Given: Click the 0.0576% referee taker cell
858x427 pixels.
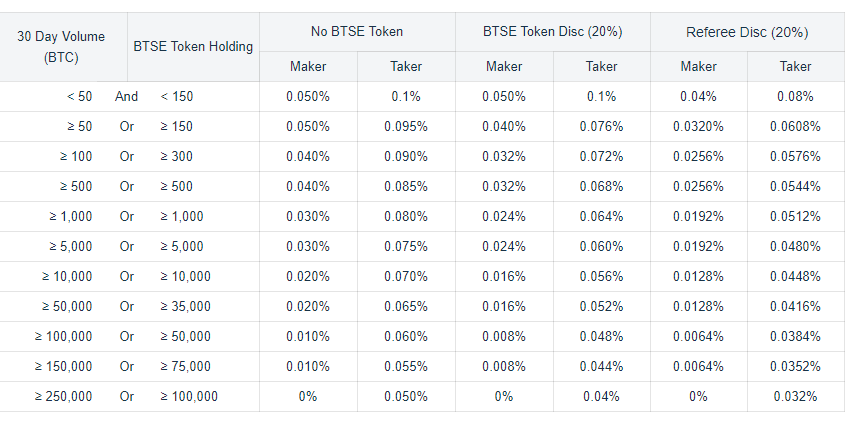Looking at the screenshot, I should (796, 157).
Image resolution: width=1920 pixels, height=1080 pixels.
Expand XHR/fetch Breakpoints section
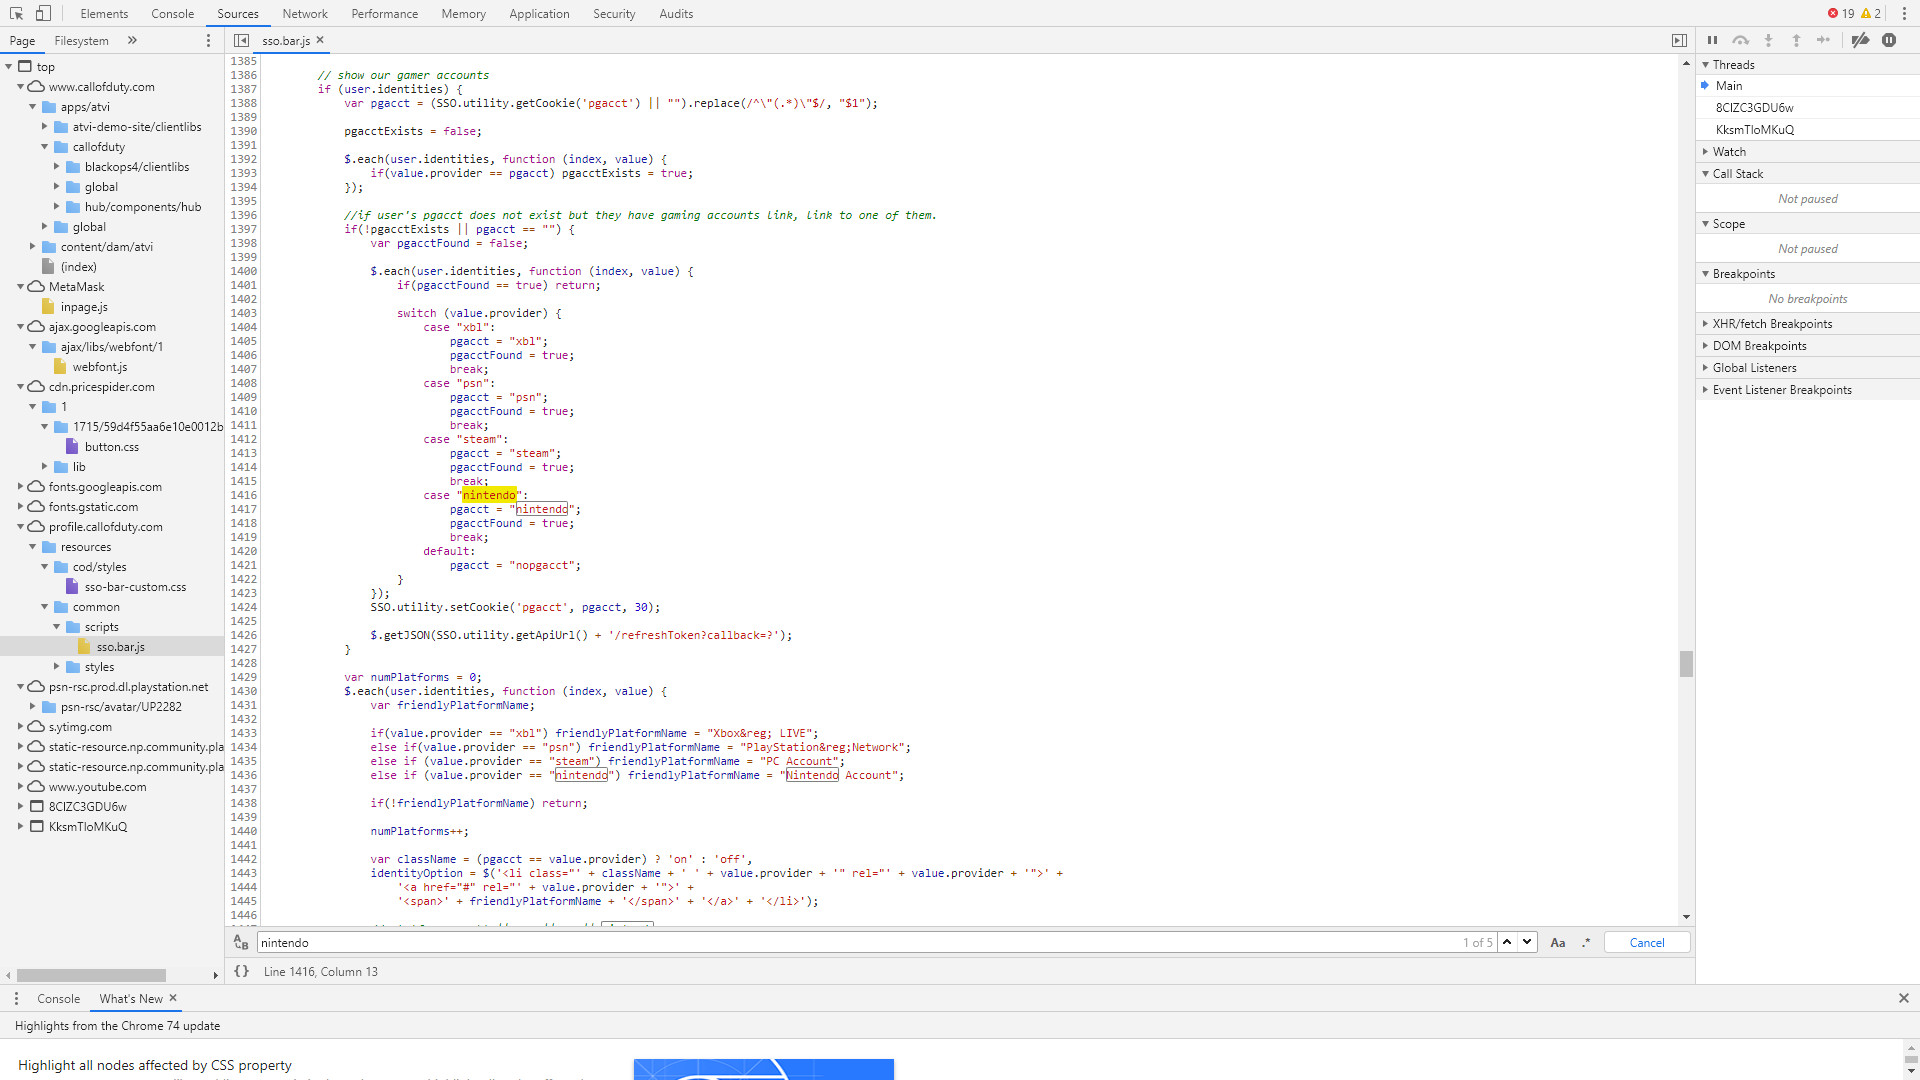pos(1772,324)
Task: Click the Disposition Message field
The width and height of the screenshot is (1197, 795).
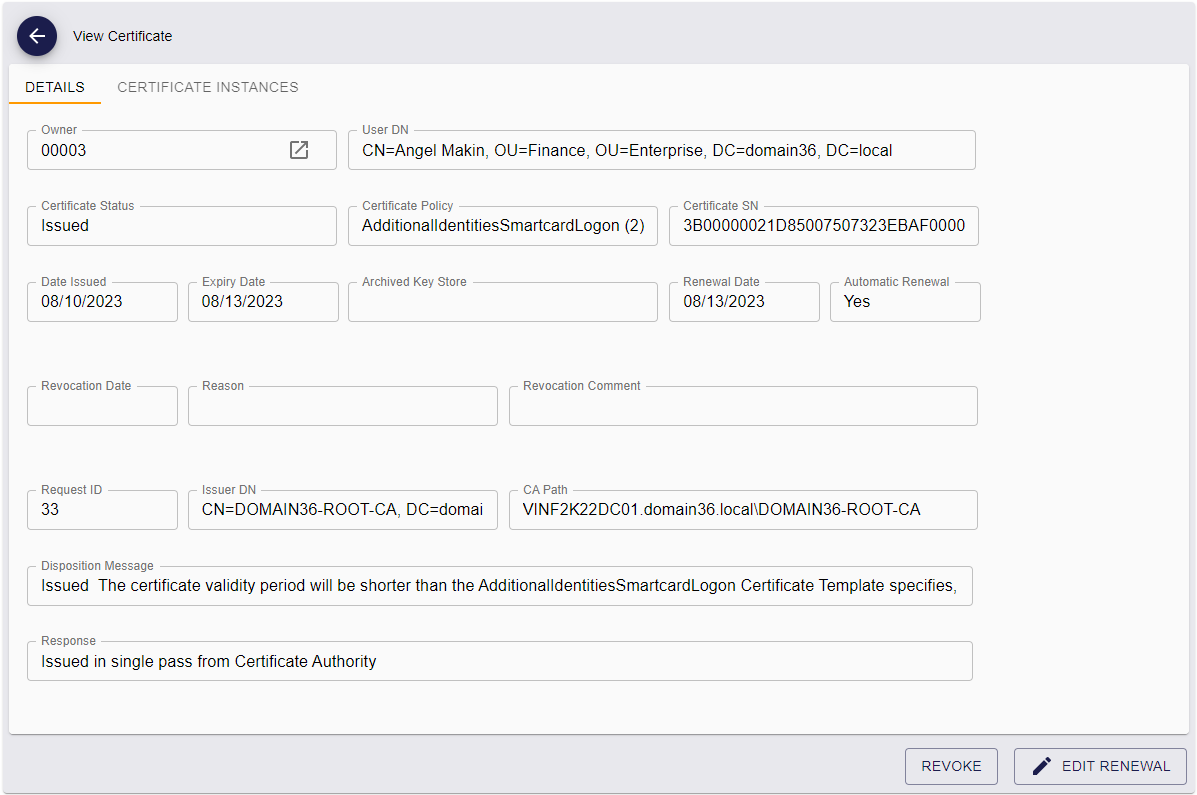Action: click(x=499, y=586)
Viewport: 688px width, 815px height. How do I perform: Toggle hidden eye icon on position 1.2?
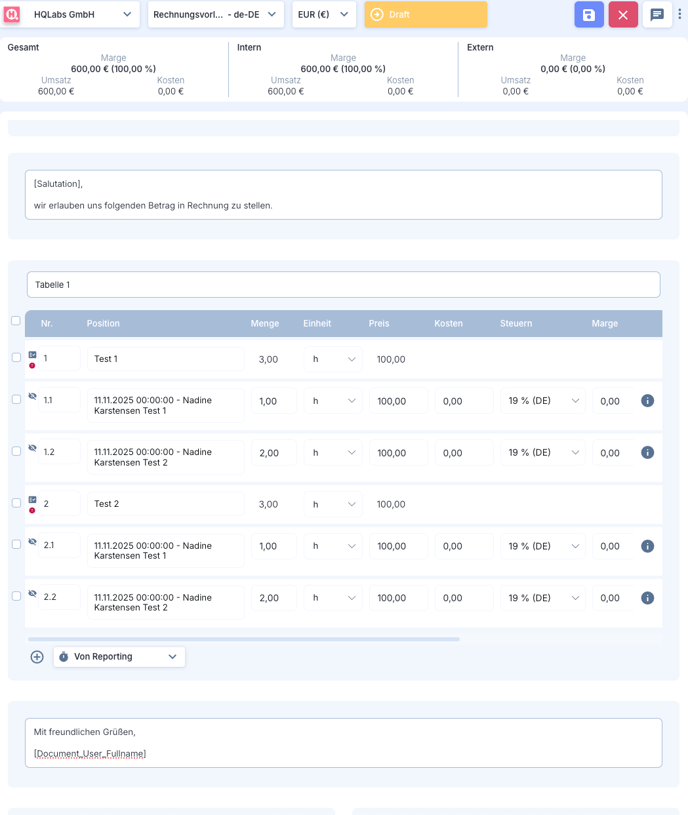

- What is needed -
Retype every line of the records above word for word, leaving out the pictures.

- Response below -
Given: Click the 0.0576% referee taker cell
858x427 pixels.
Looking at the screenshot, I should (796, 157).
Image resolution: width=1920 pixels, height=1080 pixels.
Expand XHR/fetch Breakpoints section
pos(1772,324)
Task: Click the Disposition Message field
The width and height of the screenshot is (1197, 795).
Action: click(x=499, y=586)
Viewport: 688px width, 815px height. How do I perform: Toggle hidden eye icon on position 1.2?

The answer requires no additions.